Durante tutto il 1200 il declino delle potenze che aspiravano all'egemonia universale, l'Impero e il papato, si era manifestato parallelamente al rafforzamento delle monarchie che in Inghilterra e in Francia avevano gettato le basi di un potere piu solido e accentuato. L'elemento di fondo, fu la guerra tra Francia e Inghilterra: una guerra lunga ed estenuante, che durò dal 1337 al 1453, anno in cui terminò con la vittoria della Francia.
Molteplici furono le cause che portarono al conflitti:
-Edoardo III (sovrano inglese) possedeva dei feudi oltre la Manica e si rifiutava di prestare il dovuto omaggio feudale al re francese Filippo VI

-il re di Francia vedeva con molta ostilità la presenza straniera sul sul suolo francese e non perdeva occasione per infierire nelle vicende che contrapponevano da sempre il Regno Unito al Regno di Scozia.
- nelle città fiamminghe venivano lavorate le lane inglesi, quindi la regione era molto legata economicamente all'Inghilterra e il re di Francia intendeva rafforzarvi la propria presenza
La prima fase della guerra fu favorevole agli inglesi, che riuscirono addirittura a catturare nella battaglia di Poitiers (1356) il nuovo sovrano francese Giovanni II. Con la pace di Brétigny (1360)l'Inghilterra rinunciava alla corona francese, ottendo in cambio vastissime regioni della Francia sud-occidentale, la città di Calais e un enorme riscatto per la libertà del re prigioniero.
Il segreto dei successi inglesi consisteva nell'impiego di una nuova tecnica di combattimento, basata sulla fanteria di arcieri, che gli inglesi opponevano alla cavalleria francese. Quando la cavalleria avanzava, gli arcieri rispondevano con un fittissima pioggia di frecce. La prima fase della guerra dei Cent'anni mise pertanto in luce un fatto nuovo: la cavalleria, arma dei nobili, poteva essere annientata da uno schieramento di fanti.
Ai due modi di combattere corrispondevano due tipi diversi di reclutamento. I cavalieri francesi erano guerrieri di tipo feudale, impetuosi ma indisciplinati, mentre gli arcieri inglesi erano contadini selezionati. Il rafforzamento delle fanterie fu accompagnato dalla diffusione di nuove armi, come la balestra.

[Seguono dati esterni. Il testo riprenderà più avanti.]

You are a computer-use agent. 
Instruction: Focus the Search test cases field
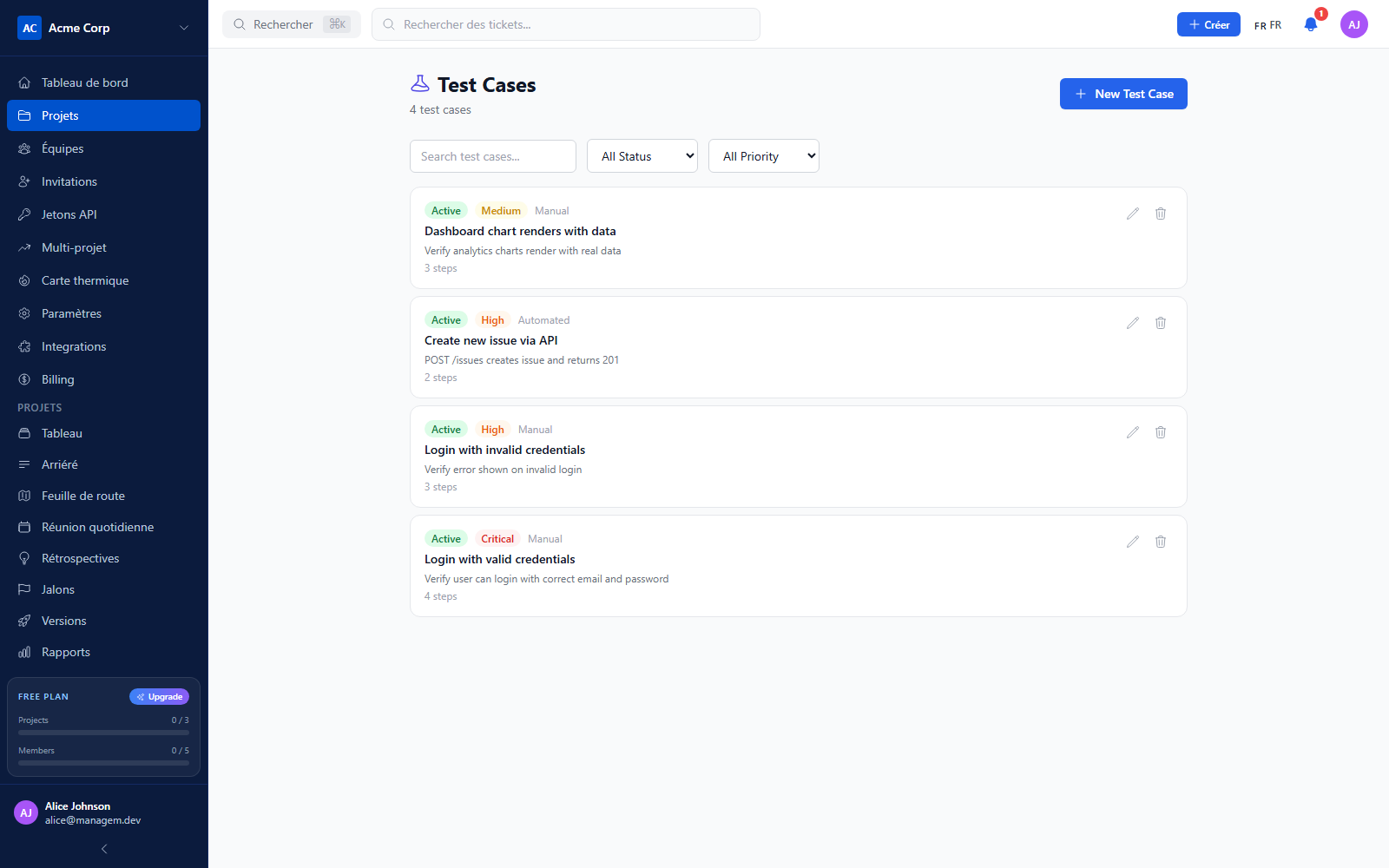(x=493, y=156)
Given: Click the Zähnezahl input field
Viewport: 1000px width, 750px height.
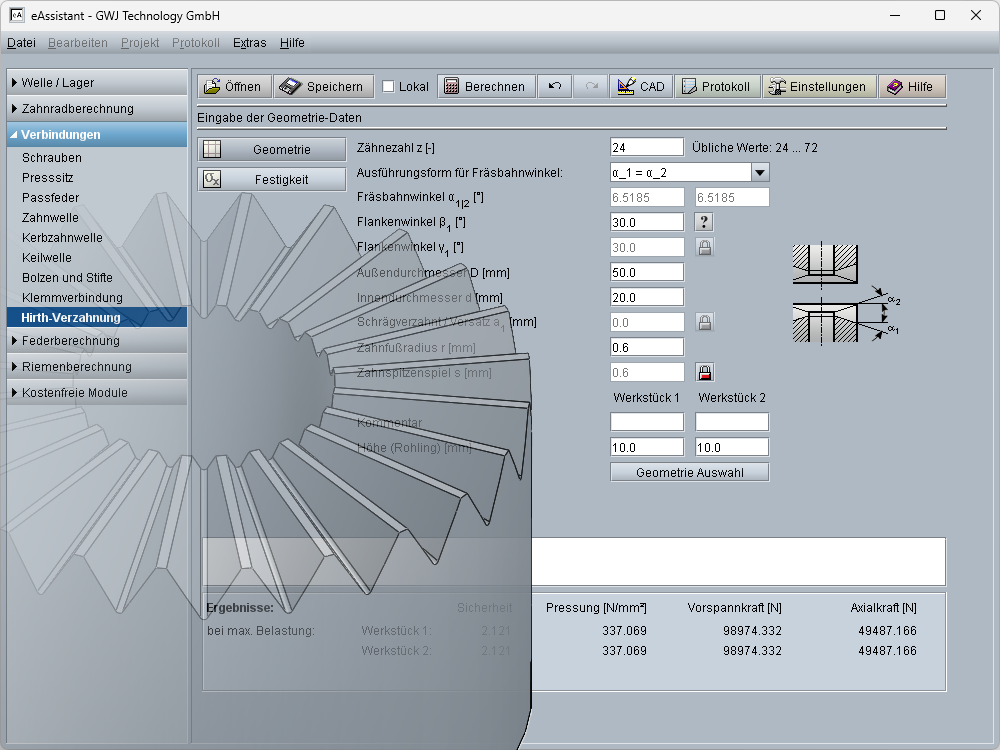Looking at the screenshot, I should pyautogui.click(x=646, y=147).
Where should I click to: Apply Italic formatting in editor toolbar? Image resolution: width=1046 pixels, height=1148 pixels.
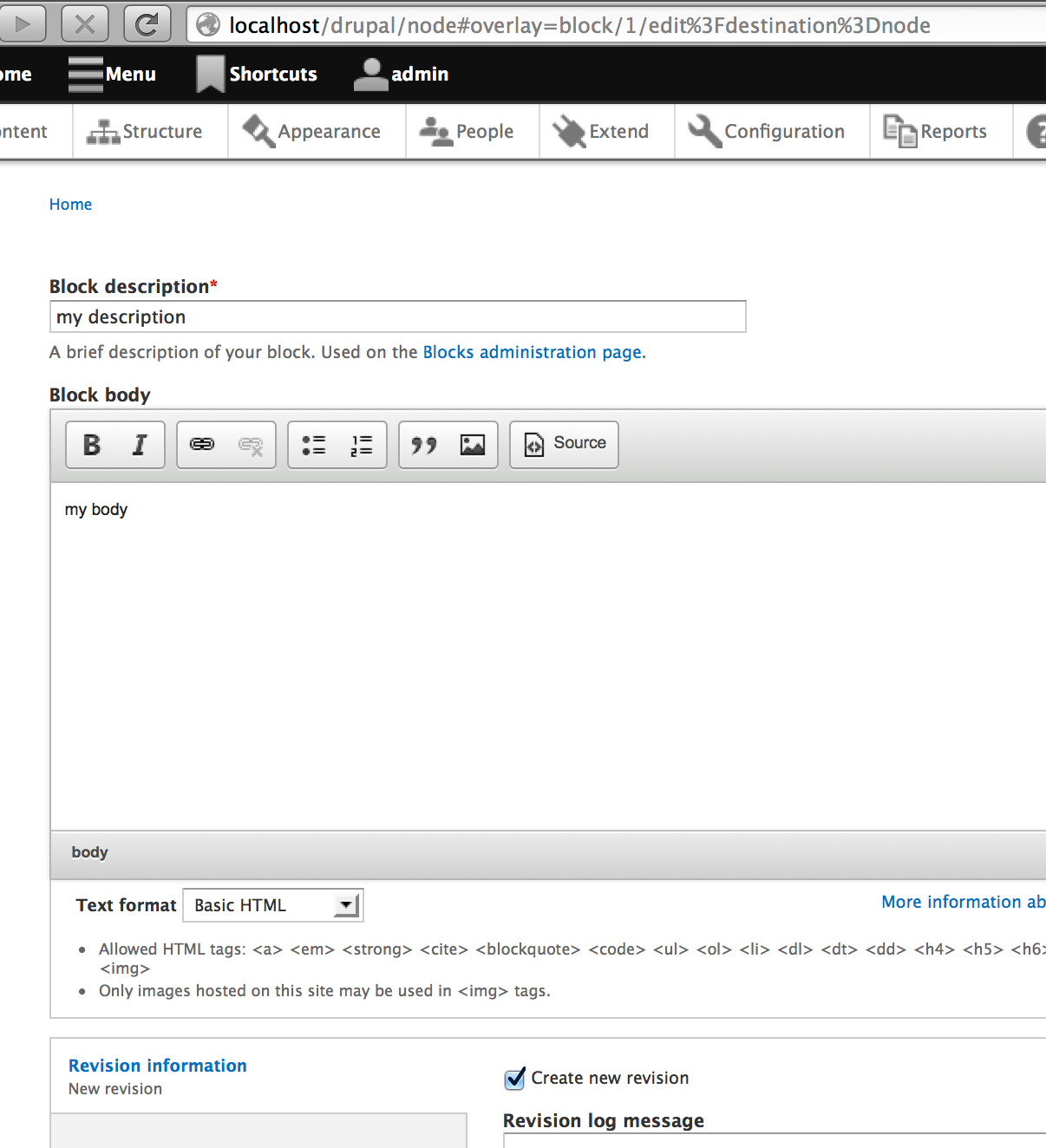tap(140, 445)
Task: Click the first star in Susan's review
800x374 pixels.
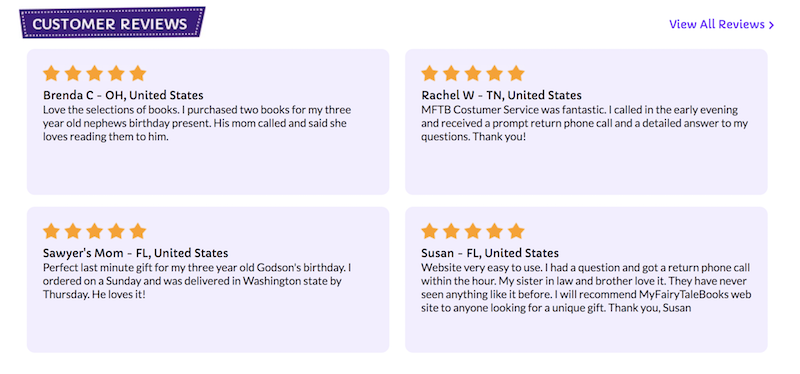Action: point(430,231)
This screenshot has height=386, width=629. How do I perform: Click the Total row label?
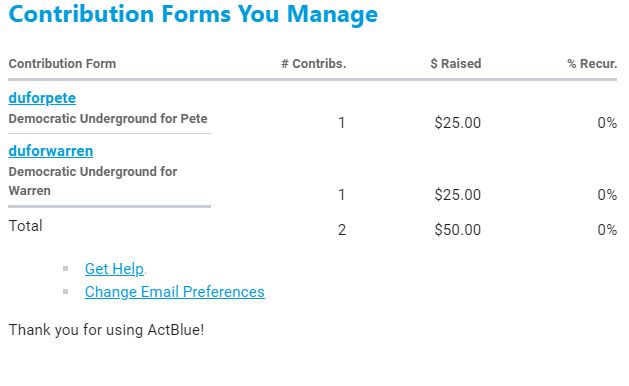[x=25, y=226]
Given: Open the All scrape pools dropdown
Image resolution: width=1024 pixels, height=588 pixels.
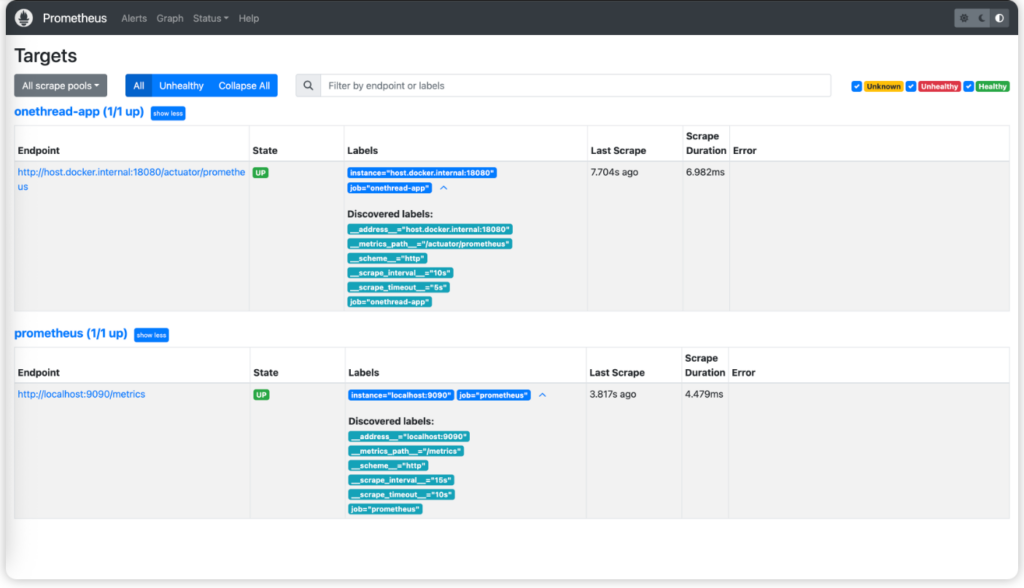Looking at the screenshot, I should point(60,86).
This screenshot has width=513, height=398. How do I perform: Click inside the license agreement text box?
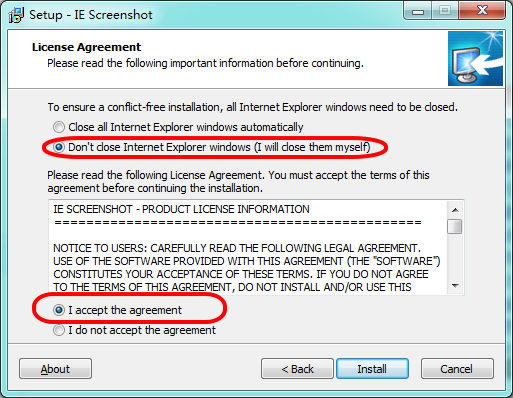pyautogui.click(x=248, y=247)
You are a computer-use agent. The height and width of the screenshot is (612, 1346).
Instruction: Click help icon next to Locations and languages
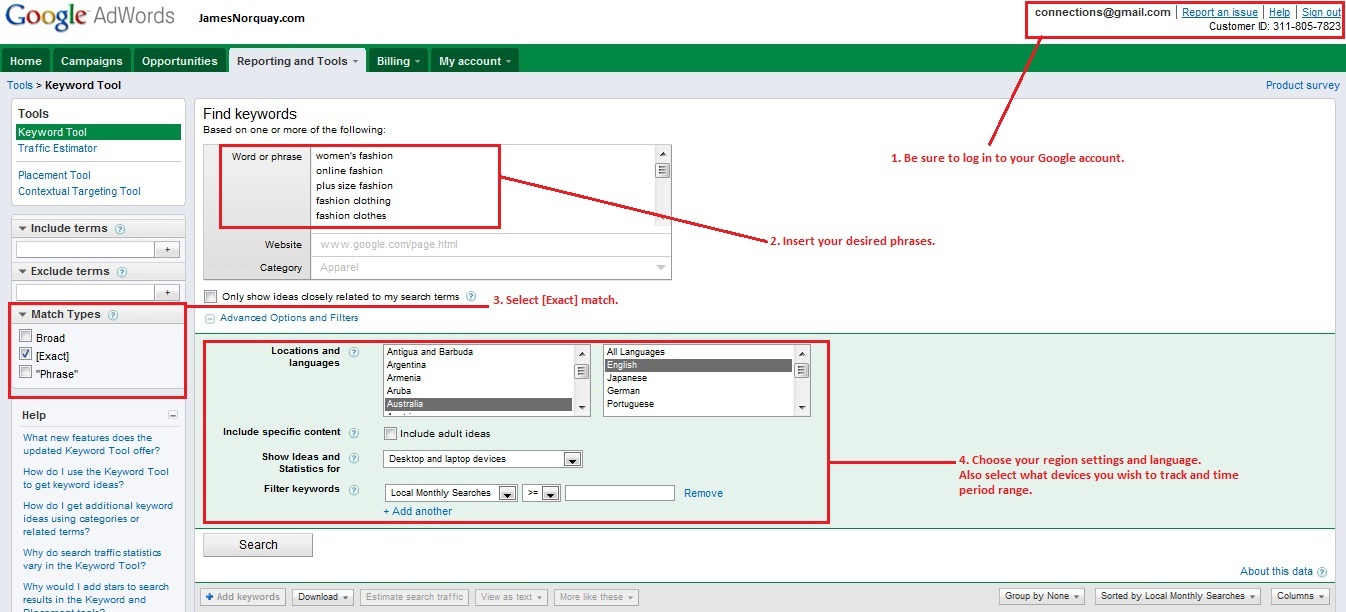353,352
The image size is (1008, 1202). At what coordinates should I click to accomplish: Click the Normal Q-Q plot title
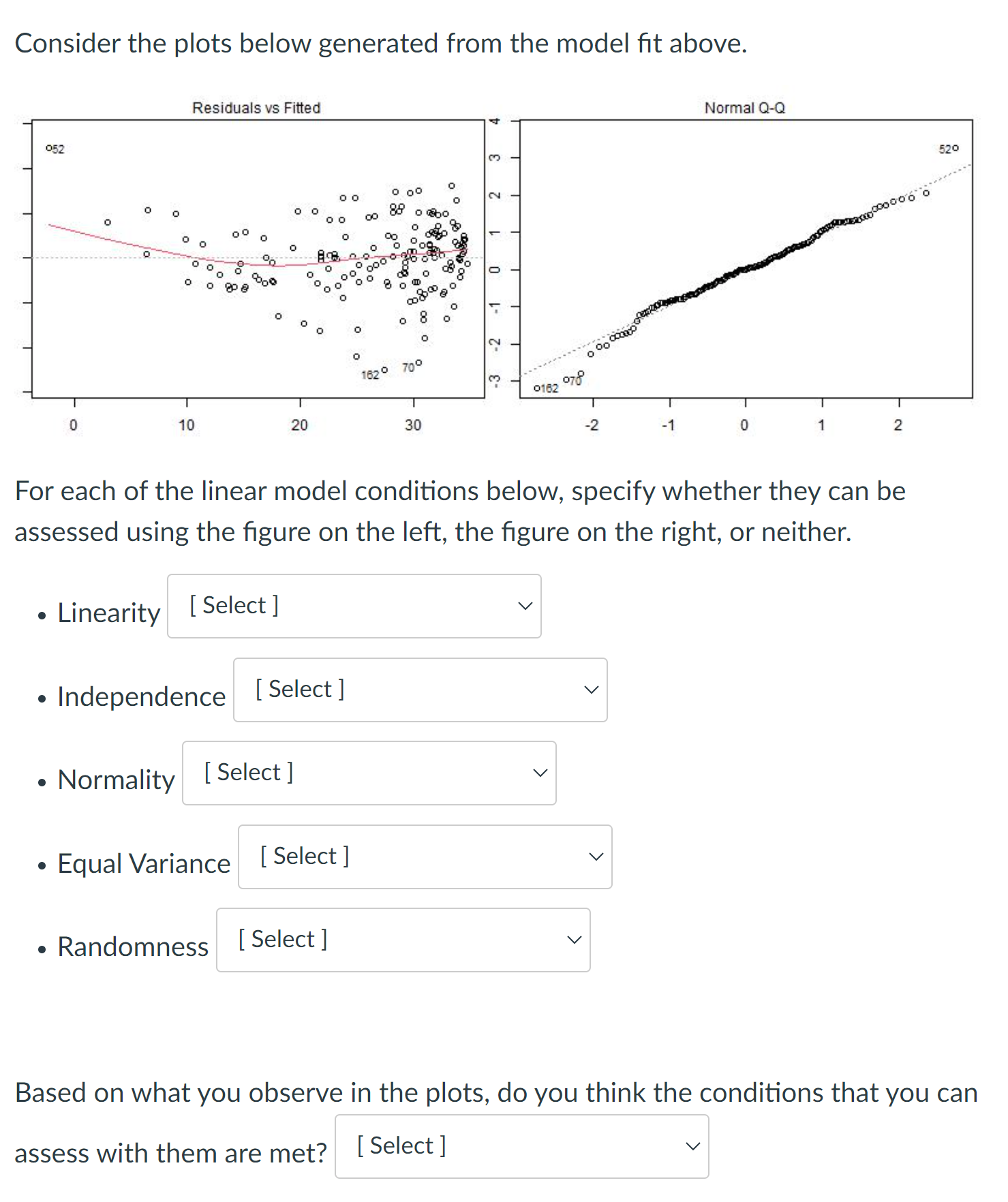pyautogui.click(x=744, y=107)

Agli inizi del '400, vi fu una grave crisi dinastica, dovuta dall'incapacità del re di Francia Carlo VI di governare. In questi anni in Francia scoppiò una una guerra civile divisa tra due fazioni: gli armagnacchi ( sostenitori del fratello del re) e i borgognoni ( dal titolo del duca di Borgogna, zio del re). Gli inglesi approfittarono della situazione e grazie all'appoggio dei borgognoni, sconfissero l'esercito francese e occuparono la zona della Normandia e di Parigi.
Con il trattato di Troyes (1420), l' inetto Carlo VI diseredò il figlio e riconobbe come suo successore il re di Inghilterra. Carlo VII, dopo essere stato ripudiato, cominciò a organizzare la resistenza.
Il simbolo della ripresa da parte della Francia, fu Giovanna d'Arco, una fanciulla di origini contadine, che si diceva chiamata dal signore a rivelare la via della riscossa ai francesi. Ispirati da questa figura i francesi riuscirono a liberare la città di Orlèans. Nel 1429 Carlo VII fu incoronato re di Francia. La giovane donna fu catturata e venduta agli inglesi che la accusarono di stregoneria e la condannarono al rogo. Ma ormai si era già messo in moto il meccanismo della rinascita nazionale. Carlo VII, riorganizzò l'esercito sul modello inglese e sconfisse ripetutamente le truppe inglesi. Nel 1453, il re d'Inghilterra abbandonò la Francia.